### Excerpt:
--

Game Development Community

GameBase and GameBaseData

by Bill Henderson · in Torque Game Engine · 12/17/2001 (6:27 pm) · 6 replies

I was looking throughthe code for explosions in the game/ directory, and noticed that explosion data was seperated into the ExplosionData class derived from GameBaseData, and the Explosion class was derived from GameBase...

My question is this:

Are the GameBaseData and GameBase classes sperated like that to keep the data packaged neatly into one class, and the functionality into another??

#1
12/18/2001 (8:49 am)
could someone please reply to this?

I really need some help
#2
12/18/2001 (10:32 am)
Hmmm... I had the same question earlier. I wanted to know why there was a difference between ShapeBase and ShapeBaseData.

Seems it should be an easy thing to answer for any of the GG guys.

Dunno why they haven't restponded yet.
#3
12/18/2001 (1:00 pm)

--

(Data items)
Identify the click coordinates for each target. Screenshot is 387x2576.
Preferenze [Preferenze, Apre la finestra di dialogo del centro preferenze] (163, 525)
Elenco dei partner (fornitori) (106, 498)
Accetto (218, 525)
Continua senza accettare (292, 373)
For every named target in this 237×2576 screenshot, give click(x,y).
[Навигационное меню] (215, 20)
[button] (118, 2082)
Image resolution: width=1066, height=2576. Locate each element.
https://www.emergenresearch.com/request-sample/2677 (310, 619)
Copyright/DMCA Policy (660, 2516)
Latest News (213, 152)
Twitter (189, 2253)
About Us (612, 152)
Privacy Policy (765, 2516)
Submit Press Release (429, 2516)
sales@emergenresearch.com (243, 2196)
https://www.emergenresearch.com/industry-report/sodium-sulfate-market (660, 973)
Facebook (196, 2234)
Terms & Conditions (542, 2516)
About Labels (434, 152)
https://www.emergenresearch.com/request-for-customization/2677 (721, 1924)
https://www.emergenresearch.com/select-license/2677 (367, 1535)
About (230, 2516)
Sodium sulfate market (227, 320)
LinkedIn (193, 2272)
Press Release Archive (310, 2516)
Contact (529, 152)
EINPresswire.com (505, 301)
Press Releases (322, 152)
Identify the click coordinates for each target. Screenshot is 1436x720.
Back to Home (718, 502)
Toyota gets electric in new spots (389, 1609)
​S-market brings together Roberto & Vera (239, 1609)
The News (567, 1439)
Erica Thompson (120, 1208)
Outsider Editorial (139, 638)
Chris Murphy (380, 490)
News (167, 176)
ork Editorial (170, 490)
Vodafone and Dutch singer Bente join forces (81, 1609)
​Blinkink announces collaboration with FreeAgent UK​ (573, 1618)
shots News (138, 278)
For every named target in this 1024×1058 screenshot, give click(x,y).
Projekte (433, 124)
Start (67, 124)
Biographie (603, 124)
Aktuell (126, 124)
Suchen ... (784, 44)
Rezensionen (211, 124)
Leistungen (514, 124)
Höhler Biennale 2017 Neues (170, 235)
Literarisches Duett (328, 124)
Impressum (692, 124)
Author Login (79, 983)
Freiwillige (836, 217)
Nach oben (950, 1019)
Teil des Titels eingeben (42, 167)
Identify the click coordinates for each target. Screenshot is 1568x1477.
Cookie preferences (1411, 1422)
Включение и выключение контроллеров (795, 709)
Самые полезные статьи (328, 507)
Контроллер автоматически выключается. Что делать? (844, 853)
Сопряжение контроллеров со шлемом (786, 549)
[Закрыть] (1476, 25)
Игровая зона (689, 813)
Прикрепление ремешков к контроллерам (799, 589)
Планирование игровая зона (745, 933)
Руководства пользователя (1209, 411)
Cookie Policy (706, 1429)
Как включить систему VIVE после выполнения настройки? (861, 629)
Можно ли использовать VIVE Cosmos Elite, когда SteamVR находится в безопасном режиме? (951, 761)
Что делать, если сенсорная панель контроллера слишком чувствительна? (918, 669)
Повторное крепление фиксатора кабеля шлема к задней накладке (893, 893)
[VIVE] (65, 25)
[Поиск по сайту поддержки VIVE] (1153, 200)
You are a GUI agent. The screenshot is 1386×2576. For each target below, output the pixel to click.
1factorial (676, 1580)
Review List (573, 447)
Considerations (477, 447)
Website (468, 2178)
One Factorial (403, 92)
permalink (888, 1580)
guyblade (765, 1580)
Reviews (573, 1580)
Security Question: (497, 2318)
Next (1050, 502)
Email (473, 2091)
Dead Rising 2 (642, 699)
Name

--

### Problems and tasks:
[1] From the GameBase forum thread, quote everything from "Are the GameBaseData" down to "12/18/2001 (8:49 am)".
[2] Extend the forum thread on GameBase and GameBaseData, picking up where it stops.

### Expected results:
[1]
Are the GameBaseData and GameBase classes sperated like that to keep the data packaged neatly into one class, and the functionality into another??

#1
12/18/2001 (8:49 am)

[2]
The Datablocks (ShapeBaseData, GameBaseData) are objects which store static information about what they store data for... For example, your explosion's datablock might store information such as what sprite the explosion should use, what sounds it would play or initial size, things that don't change while you're playing the game. In the actual Explosion class though, the functionality would be there for making it work, and all the variables needed to work it. For example, it might have functions like PauseExplosion, or something to that effect. When the explosion is created, it will extract the data from the appropriate datablock, so it will read in values like what sprite it should use, and what sound it will play, or initial size. It might read initial size into a new variable, size. And from there, it might continual change the size, but the initial size is static, and that's why it's put in the datablock.

Hope this helps!
#4
12/18/2001 (1:10 pm)
that actually clears up a lot!

Thanks :)
#5
12/18/2001 (9:32 pm)
thank you very much

that helps out quite a bit
#6
12/21/2001 (4:47 pm)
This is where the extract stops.